Things I don't like about living in Seattle...

-ridiculously high cost of living
-it's very hard to get to know people as most are too busy to become friends
-fleece at the opera
-people bring their dogs EVERYWHERE (including ridiculously expensive fancy restaurants...where people wear fleece)
-traffic, traffic, traffic
-bad bumpy roads
-rainy, dreary winters
-being so far away from our families and friends
-anti-christian mentality
-tree-hugging hypocrites who drive their gas guzzling SUV's all by themselves
-Trader Joe's parking lots

Things I miss about the south...

-my friends
-post Sunday service lunches out
-good restaurants- Apollo Flame, La Carreta, Tupelo Honey, Apollo Flame II, Asiana
-fried chicken and barbeque
-the accent
-visiting other small towns- Hendersonville, Boone, Blowing Rock, Black Mountain
-The Cove
-people being super friendly and hospitable
-reasonable cost of living
-my AC Moore discount
-the Blue Ridge Parkway

Things I don't miss about the south...

-the heat
-the humidity
-redneck mentality (although, it is EVERYWHERE)
-NASCAR insanity
-Bele Chere
-hypocrisy and out of control church culture
-having to put on make-up to go grocery shopping, having to "look nice" all the time because it was expected

I can't decide whether I miss the term "Bless his/her heart" or not....sometimes it's really sincere as in, "She has what kind of cancer?

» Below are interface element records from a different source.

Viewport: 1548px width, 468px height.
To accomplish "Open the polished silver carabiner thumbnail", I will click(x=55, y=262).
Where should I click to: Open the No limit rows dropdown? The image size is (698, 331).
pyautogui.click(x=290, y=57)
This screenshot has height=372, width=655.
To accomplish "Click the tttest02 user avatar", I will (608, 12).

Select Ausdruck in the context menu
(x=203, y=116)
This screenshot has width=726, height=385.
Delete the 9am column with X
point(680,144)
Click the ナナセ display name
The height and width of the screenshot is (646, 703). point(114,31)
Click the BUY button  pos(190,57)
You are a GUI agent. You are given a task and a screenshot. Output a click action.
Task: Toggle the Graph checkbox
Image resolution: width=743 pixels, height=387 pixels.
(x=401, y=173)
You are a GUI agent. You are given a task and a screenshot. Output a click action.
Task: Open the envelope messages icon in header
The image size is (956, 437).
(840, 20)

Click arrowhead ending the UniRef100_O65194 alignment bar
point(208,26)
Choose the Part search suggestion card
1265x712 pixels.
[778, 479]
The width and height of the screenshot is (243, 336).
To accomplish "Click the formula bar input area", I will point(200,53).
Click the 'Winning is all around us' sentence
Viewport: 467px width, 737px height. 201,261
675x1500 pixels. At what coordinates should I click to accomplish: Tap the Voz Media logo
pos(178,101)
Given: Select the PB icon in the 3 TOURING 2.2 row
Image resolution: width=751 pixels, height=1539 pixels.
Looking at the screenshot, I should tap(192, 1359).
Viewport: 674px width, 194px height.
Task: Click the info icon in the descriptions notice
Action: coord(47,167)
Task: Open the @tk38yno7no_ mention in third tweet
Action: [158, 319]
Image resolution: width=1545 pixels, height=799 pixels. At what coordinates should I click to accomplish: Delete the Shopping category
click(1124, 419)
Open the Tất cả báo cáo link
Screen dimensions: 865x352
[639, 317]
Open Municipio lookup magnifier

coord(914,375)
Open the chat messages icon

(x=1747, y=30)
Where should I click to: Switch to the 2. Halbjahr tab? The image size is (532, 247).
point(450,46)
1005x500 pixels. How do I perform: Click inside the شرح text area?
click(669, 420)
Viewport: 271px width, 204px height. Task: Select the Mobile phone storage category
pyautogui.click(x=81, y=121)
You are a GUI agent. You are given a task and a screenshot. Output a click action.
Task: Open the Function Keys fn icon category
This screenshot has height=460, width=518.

Bless her heart!" or sometimes it's just a matter of trying to make whatever you say ok as in "I can't believe no one has told her that her man is cheating on her! Can you believe it? Bless her heart!"- so...the jury is still out on that one.

Judging by the lists, it seems that I like living in Seattle a lot. I'd say that's true- but it's just normal life to have pros and cons to everything. But it is still a lot to thank God for- and I do!